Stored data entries
• • • • • • •

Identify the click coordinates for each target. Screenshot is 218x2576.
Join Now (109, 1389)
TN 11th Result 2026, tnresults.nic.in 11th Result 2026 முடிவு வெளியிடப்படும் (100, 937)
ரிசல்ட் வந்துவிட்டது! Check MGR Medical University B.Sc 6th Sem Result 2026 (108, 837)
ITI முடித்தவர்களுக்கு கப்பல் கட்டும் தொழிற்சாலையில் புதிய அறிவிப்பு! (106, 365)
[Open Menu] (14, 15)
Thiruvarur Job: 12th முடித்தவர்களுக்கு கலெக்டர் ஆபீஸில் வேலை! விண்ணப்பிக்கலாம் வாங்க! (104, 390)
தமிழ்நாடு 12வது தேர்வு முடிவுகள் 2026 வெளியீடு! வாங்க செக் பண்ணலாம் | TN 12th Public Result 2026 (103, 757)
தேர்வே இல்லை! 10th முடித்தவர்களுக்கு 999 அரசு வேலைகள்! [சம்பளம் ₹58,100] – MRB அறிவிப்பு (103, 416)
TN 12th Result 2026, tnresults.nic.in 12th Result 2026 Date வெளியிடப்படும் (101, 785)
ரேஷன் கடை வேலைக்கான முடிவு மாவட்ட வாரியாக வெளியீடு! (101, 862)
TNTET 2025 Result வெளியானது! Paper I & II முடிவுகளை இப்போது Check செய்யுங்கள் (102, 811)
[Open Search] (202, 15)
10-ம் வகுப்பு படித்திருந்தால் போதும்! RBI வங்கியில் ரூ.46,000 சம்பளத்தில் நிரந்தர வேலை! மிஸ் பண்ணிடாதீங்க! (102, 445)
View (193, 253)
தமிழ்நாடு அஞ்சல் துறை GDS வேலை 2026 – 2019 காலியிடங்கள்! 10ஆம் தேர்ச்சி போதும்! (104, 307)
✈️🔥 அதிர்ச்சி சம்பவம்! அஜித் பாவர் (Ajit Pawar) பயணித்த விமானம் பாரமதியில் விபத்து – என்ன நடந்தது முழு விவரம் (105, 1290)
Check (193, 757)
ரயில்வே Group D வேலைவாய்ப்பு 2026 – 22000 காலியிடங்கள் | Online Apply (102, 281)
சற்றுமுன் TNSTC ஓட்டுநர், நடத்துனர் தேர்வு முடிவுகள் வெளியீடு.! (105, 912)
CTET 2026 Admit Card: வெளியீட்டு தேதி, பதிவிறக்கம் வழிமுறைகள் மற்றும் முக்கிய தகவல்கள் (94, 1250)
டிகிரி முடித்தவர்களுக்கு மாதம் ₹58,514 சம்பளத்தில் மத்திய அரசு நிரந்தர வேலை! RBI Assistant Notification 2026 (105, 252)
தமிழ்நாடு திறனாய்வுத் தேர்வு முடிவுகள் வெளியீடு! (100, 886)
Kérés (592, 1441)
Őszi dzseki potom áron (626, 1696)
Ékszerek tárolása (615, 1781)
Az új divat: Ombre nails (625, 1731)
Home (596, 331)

• • • • • • •

§ What needs to be done: Copy the lines above exactly, beginning at the line that has "10-ம் வகுப்பு படித்திருந்தால்" and stopping after the line that has "தமிழ்நாடு அஞ்சல் துறை", and omit the rest.

§ Written response:
10-ம் வகுப்பு படித்திருந்தால் போதும்! RBI வங்கியில் ரூ.46,000 சம்பளத்தில் நிரந்தர வேலை! மிஸ் பண்ணிடாதீங்க! (102, 445)
View (193, 253)
தமிழ்நாடு அஞ்சல் துறை GDS வேலை 2026 – 2019 காலியிடங்கள்! 10ஆம் தேர்ச்சி போதும்! (104, 307)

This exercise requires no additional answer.